Ici l'on ne donne rien de personnel; ici l'on ne donne rien du tout, si ce n'est la Critique incapable de rien donner, c'est-à-dire la critique qui s'achève en non critique extrême. La Critique fait imprimer des passages qu'elle a soulignés et ces citations sont le comble de son art. Wolfgang Menzel[12] et Bruno Bauer se tendent une main fraternelle, et la Critique critique en est au point où était, dans les premières années de ce siècle, la philosophie de l'identité, lorsque Schelling s'élevait contre l'idée que la Masse lui attribuait de vouloir présenter quelque chose, quoi que ce fût, comme étant la pure et tout à fait philosophique philosophie.

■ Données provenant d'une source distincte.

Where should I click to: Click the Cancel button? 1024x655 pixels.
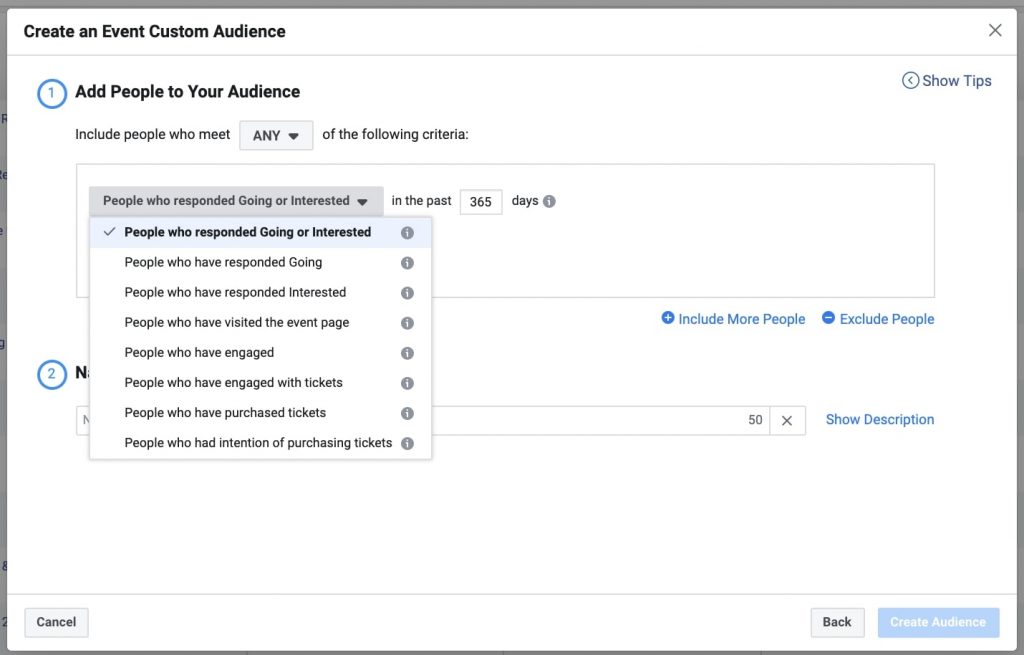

c: L'irruption de la grâce dans la Masse.[modifier le wikicode]

Le correspondant sensible, à l'endoctrinement duquel nous venons d'assister, entretenait avec la Critique de tendres relations. Il ne fait allusion à la tension entre la Masse et la Critique que de façon idyllique. Les deux termes de cette contradiction historique conservaient entre eux des rapports bienveillants et polis, et par conséquent exotériques.

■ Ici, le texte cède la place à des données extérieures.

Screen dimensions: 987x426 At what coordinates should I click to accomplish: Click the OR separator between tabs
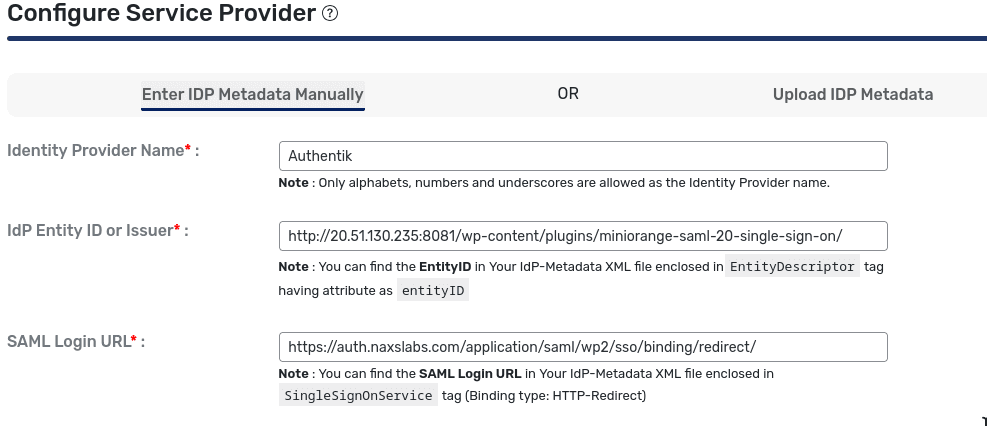pyautogui.click(x=568, y=94)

L'action antihygiénique et déprimante de la Critique critique sur la Masse apparaît pour la première fois dans la lettre d'un correspondant qui a déjà un pied dans la Critique et l'autre encore dans le monde profane. Il représente la « Masse » dans les luttes intérieures qui opposent celle-ci à la Critique.

À certains moments, il lui semble « que M. Bruno et ses amis ne comprennent pas l'humanité » et « que ce sont eux les aveuglés ». Il rectifie aussitôt :

« Oui, je vois clairement que vous avez raison, et que vos idées sont vraies; mais, excusez-moi, le peuple n'a pas tort non plus... Eh oui ! le peuple a raison... Vous avez raison, je ne puis le nier... Je ne sais réellement pas comment tout cela va finir : Vous me direz : ... Eh bien ! tiens-toi tranquille... Hélas ! je ne le puis plus... Hélas !... On finirait, sans cela, par perdre la tête... Vous accueillerez avec bienveillance... Croyez-moi, à force d'acquérir des connaissances, on se sent parfois devenir si bête qu'on a l'impression qu'une roue de moulin vous tourne dans la tête. »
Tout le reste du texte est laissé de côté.